Seibert reagierte damit auf Rücktrittsforderungen aus der Unionsfraktion im Bundestag. So hatte die Abgeordnete Erika Steinbach den Rückzug der Arbeitsministerin aus dem Kabinett gefordert, weil von der Leyen in der Frage der Frauenquote das Vertrauen der Fraktion missbraucht habe. "Rücktritt ist fällig", hatte Steinbach getwittert.

Der Sprecher der Arbeitsministerin wies dies zurück und dementierte auch Berichte, dass es eine verbindliche Absprache von der Leyens mit Grünen-Fraktionschefin Renate Künast  gegeben haben soll, für einen rot-grünen Antrag zu einer gesetzlichen Frauenquote zu stimmen. Dies sei Legendenbildung.

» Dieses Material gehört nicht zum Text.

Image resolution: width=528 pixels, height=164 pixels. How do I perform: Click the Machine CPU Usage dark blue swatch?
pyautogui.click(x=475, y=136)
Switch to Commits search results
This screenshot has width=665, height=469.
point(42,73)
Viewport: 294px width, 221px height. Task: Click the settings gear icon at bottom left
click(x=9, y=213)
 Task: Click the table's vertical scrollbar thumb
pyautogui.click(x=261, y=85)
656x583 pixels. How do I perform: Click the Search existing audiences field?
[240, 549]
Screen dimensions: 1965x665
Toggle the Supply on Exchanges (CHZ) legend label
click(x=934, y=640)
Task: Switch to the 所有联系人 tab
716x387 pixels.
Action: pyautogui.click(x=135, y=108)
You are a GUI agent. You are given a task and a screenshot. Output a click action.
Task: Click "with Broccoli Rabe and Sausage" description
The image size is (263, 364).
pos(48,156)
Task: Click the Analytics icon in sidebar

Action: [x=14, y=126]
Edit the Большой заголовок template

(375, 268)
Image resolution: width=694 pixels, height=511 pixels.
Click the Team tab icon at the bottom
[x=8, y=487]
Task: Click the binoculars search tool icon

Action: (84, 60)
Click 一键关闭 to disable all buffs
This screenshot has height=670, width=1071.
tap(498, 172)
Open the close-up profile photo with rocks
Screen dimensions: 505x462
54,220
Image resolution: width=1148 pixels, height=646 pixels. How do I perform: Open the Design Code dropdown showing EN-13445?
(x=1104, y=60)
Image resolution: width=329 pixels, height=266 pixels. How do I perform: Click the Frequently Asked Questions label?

Doch die Details, die nach und nach durchgesickert waren, erzürnten einige Mitglieder der Fraktion, nicht nur Erika Steinbach. Der CDU-Rechtsexperte Patrick Sensburg sagte am Montag: "Frau von der Leyen muss prüfen, ob das der richtige Umgang in einer Koalition ist."

Die Kritiker beziehen sich dabei auch auf Berichte - etwa aus der "Süddeutschen Zeitung"  - dass unter anderem von der Leyen im Rechtsausschuss des Bundestags taktiert und so erreicht habe, dass über den Gesetzentwurf im Plenum abgestimmt wurde. Im neuen SPIEGEL wird zudem von einer gravierenden "Panne" im Zusammenhang mit der Abstimmung im Rechtsausschuss berichtet. Offenbar wollte Kanzlerin Merkel den Antrag dort verzögern. Anscheinend habe aber niemand die Fachpolitiker in die Verzögerungstaktik Merkels eingeweiht.

So kam es zu der Abstimmung am Donnerstag: Die Regierungsfraktionen votierten nach heftigen parteiinternen Debatten fast geschlossen gegen den Oppositionsantrag zur Frauenquote. Auch von der Leyen, die eine gesetzliche Quote befürwortet, stimmte am Ende mit ihrer Fraktion. Dennoch hielt die Verärgerung in der CDU an, weil das Vorgehen der Ministerin als Illoyalität gegen die Kanzlerin gewertet wurde.

Dennoch ließ Merkel am Montag ihr "ungebrochenes Vertrauen" ausrichten. Der Rückhalt der Kanzlerin und CDU-Chefin ist zwar von großem Vorteil. Die Ministerin kann sich aber noch lange nicht darauf verlassen, dass für sie damit die Probleme überstanden sind. Auch den Ministern Jung, Guttenberg, Röttgen und Schavan sowie Bundespräsident Christian Wulff hatte Merkelzunächst mit leicht variierten Vertrauensbekundungen den Rücken gestärkt. Trotzdem mussten die Politiker am Ende zurücktreten, sie waren allerdings in Affären verstrickt.